- **Source passage**:
-- Start --

Cruise ship captain fails breath test
Officer stripped of command, would be fired, company says
P-I STAFF AND NEWS SERVICES
Coast Guard officers removed the captain from a Celebrity cruise ship in Seattle on Friday afternoon after he failed a breath-alcohol test during a routine safety inspection.
Friday afternoon, a Coast Guard inspector "noticed alcohol on the captain's breath," Petty Officer Tom Winter said.
A team of additional inspectors from the Coast Guard's Seattle Sector boarding team were called to the scene to administer the breath test -- and found the captain to be under the influence of alcohol, Winter said, with a blood-alcohol content level above 0.040, the federal limit for operating a vessel in U.S. waters.
The company said the captain would be fired. The staff captain assumed command, said Michael Sheeham, spokesman for parent company Royal Caribbean Cruises Ltd.
The Mercury, which has a capacity to carry 1,884 passengers, was delayed in port at Pier 66 for more than an hour before departing at 6:30 p.m., under the direction of another captain.
Such incidents are rare, Coast Guard officials said.
"Certainly, we've dealt with other intoxicated boaters before," said Winter, of the Coast Guard's District 13 office. "But I can't think of any other similar incident involving the captain of a vessel this large."
The incident prompted a Coast Guard investigative team to be dispatched from the Jackson Federal Building downtown to the cruise ship. The team boarded the vessel, Winter said, and sailed with the ship to the pilot station at Port Angeles.
The cruise company's policy forbids any officer from consuming alcohol within eight hours of reporting for duty, Sheeham said, noting that Royal Caribbean's policy is twice as stringent as international maritime regulations.
"The captain's actions are totally unacceptable. He has been stripped of his command and ordered off the ship," said Dan Hanrahan, president of Celebrity Cruises, in a statement. "Any shipboard employee, from the captain down, will be dealt with as swiftly and severely."

-- End --

- **Direction 1**: Decide whether each statement agrees with the cruise ship captain article, answering yes or no and quoting the words of the article that settle it: (a) The Mercury left port at 6:30 p.m. under a different captain. (b) The company's policy bars officers from drinking within twelve hours of reporting for duty. (c) The captain's blood-alcohol content was below the federal limit.

- **Raw records**:
-- Start --

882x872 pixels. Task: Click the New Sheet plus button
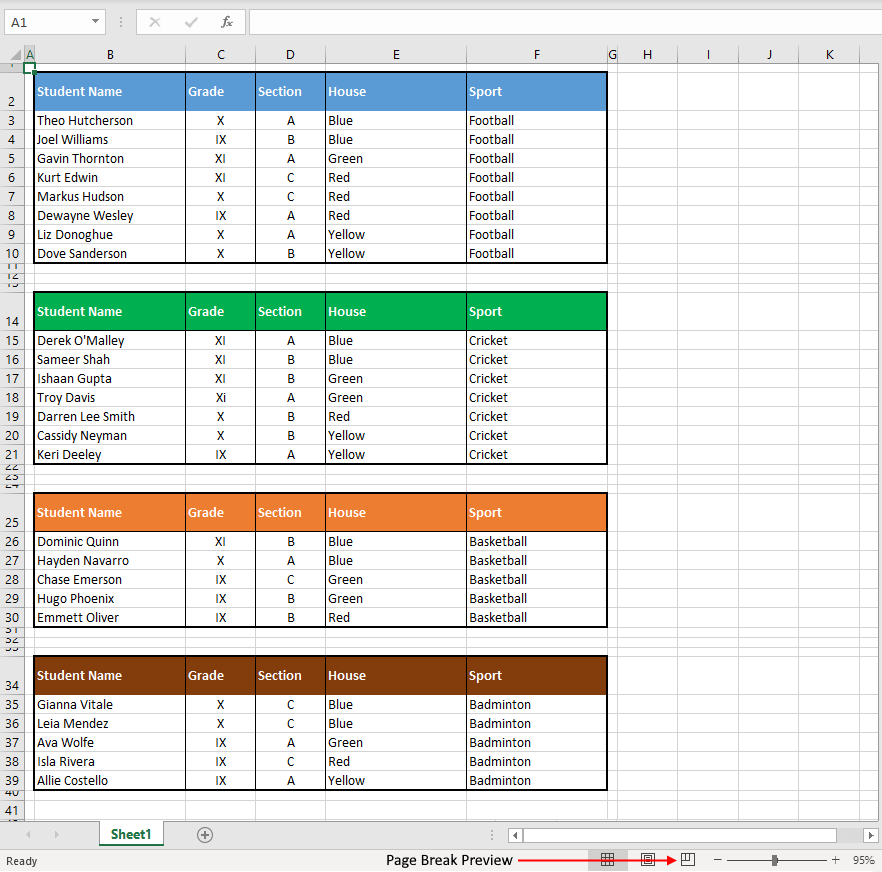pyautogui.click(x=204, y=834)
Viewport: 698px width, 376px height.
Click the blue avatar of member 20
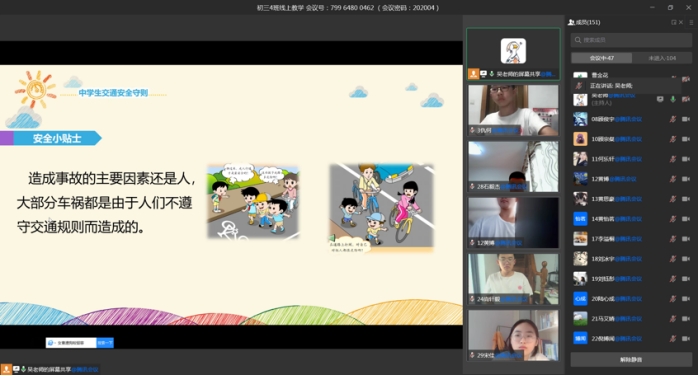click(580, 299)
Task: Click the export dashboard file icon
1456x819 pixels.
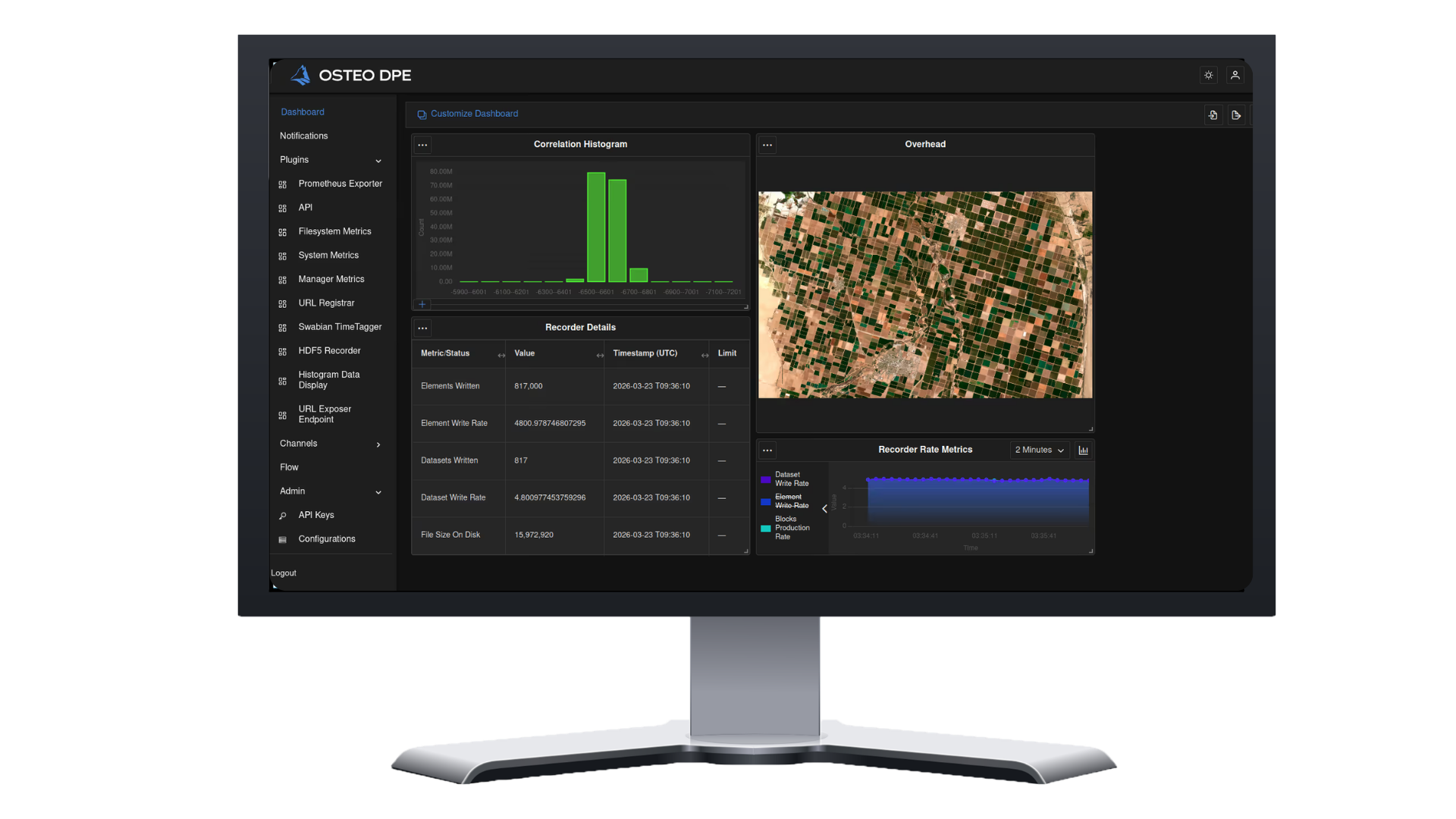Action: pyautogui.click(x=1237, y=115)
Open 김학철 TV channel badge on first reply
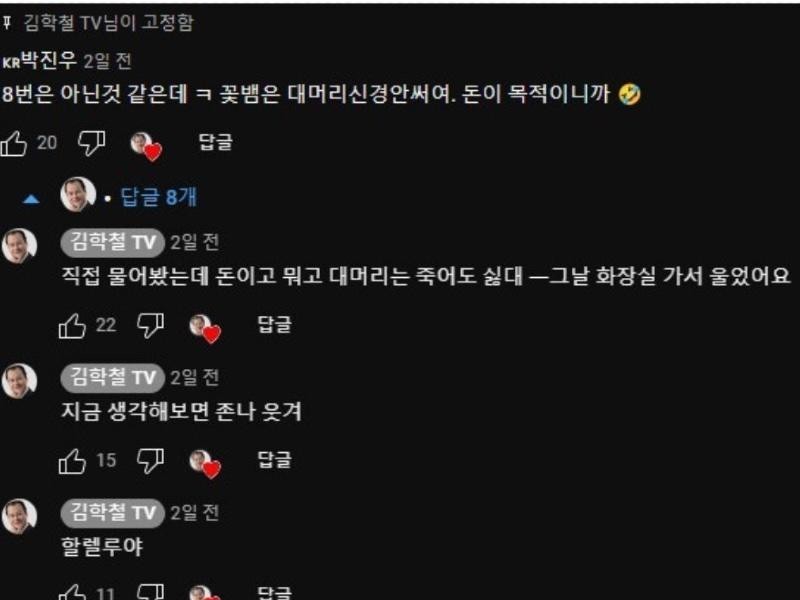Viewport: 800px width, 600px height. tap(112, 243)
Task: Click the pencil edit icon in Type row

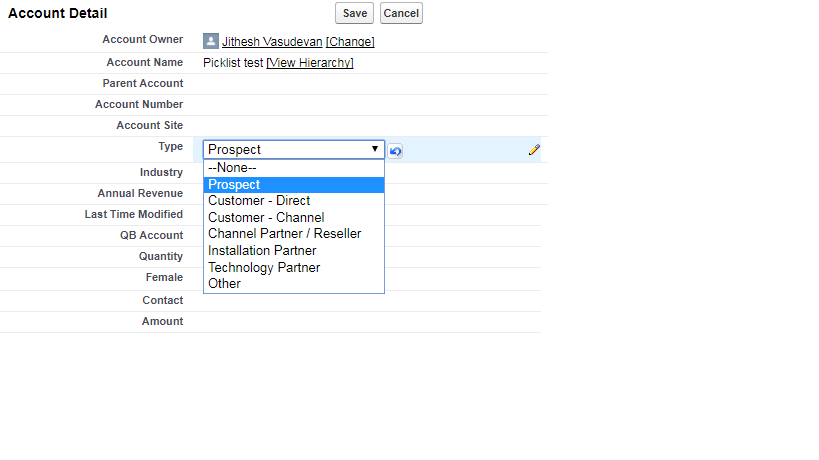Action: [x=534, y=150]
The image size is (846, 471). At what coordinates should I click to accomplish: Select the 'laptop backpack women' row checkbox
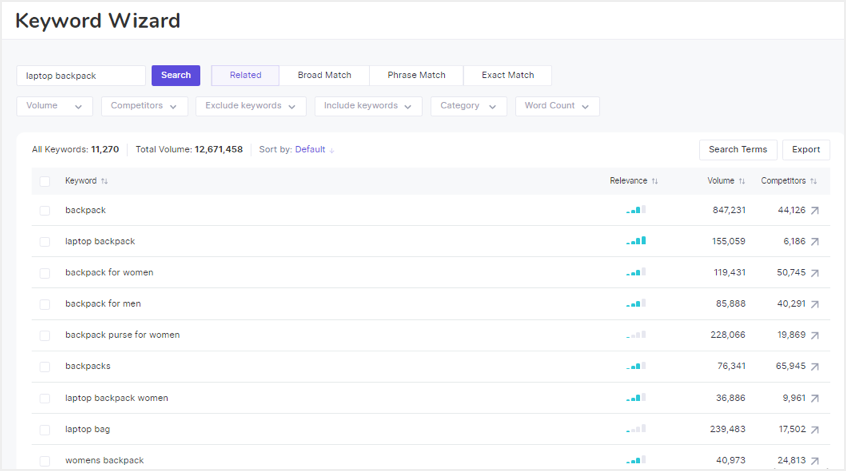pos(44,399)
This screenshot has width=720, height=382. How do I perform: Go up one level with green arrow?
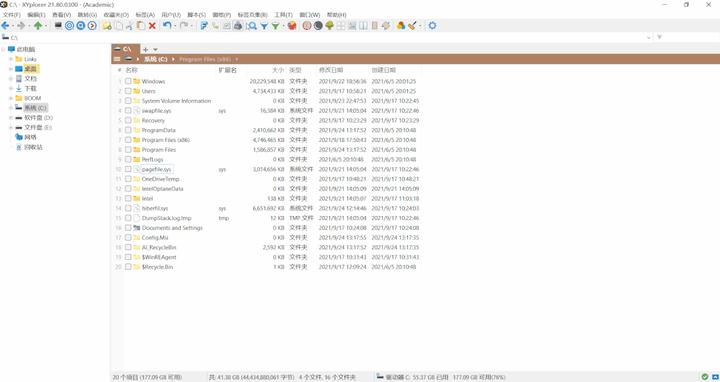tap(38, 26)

-- End --
-- Start --

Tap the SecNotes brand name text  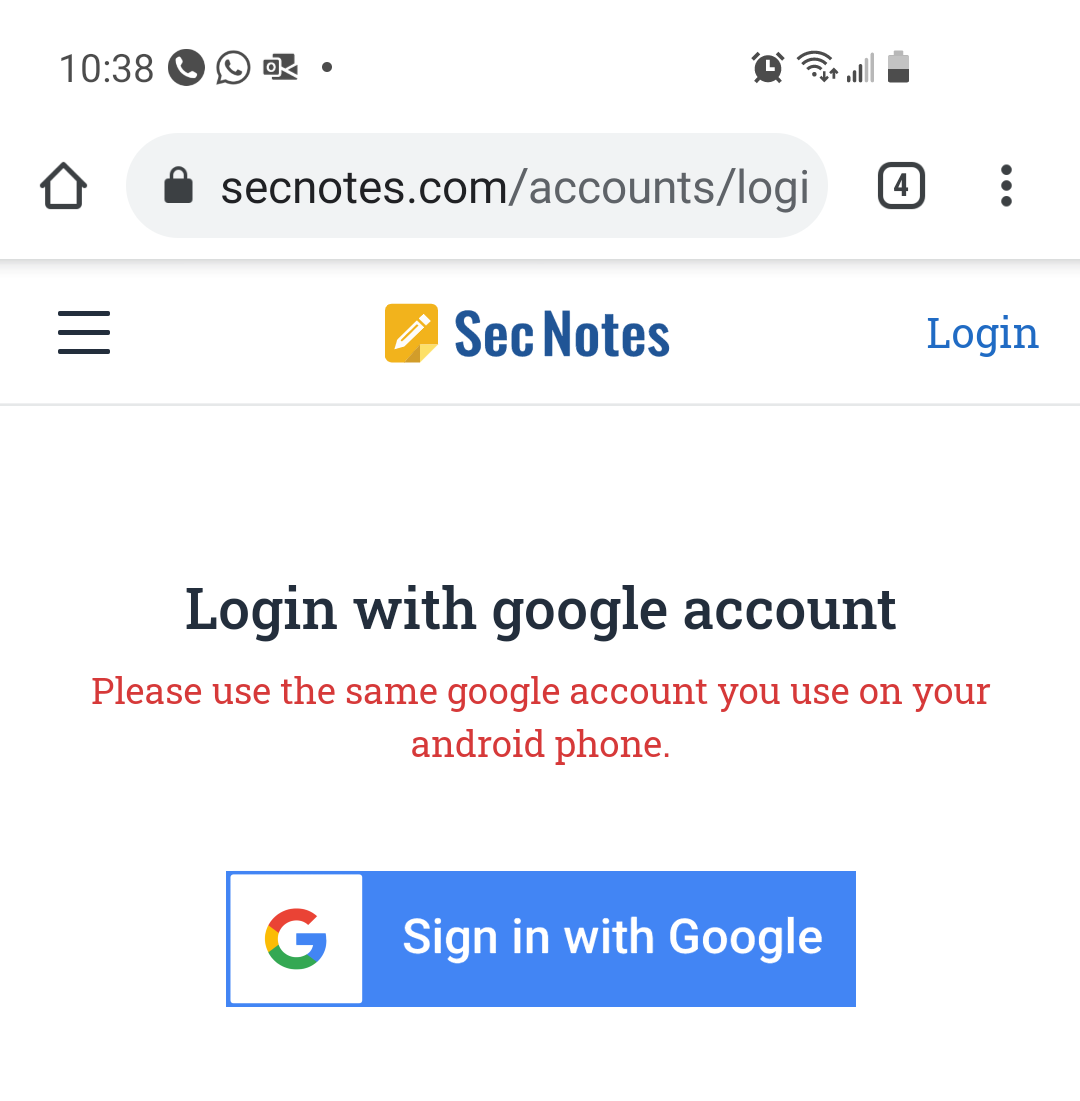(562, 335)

-- End --

- **Direction 2**: In the records, write out the lines from the line with "This screenshot has" up to and including the line with "tap(38, 26)", leaving the pictures out.

- **Full response 1**:
(a) Yes: "departing at 6:30 p.m., under the direction of another captain"
(b) No: "forbids any officer from consuming alcohol within eight hours of reporting for duty"
(c) No: "with a blood-alcohol content level above 0.040, the federal limit for operating a vessel in U.S. waters"

- **Full response 2**:
This screenshot has width=720, height=382. How do I perform: Go up one level with green arrow?
tap(38, 26)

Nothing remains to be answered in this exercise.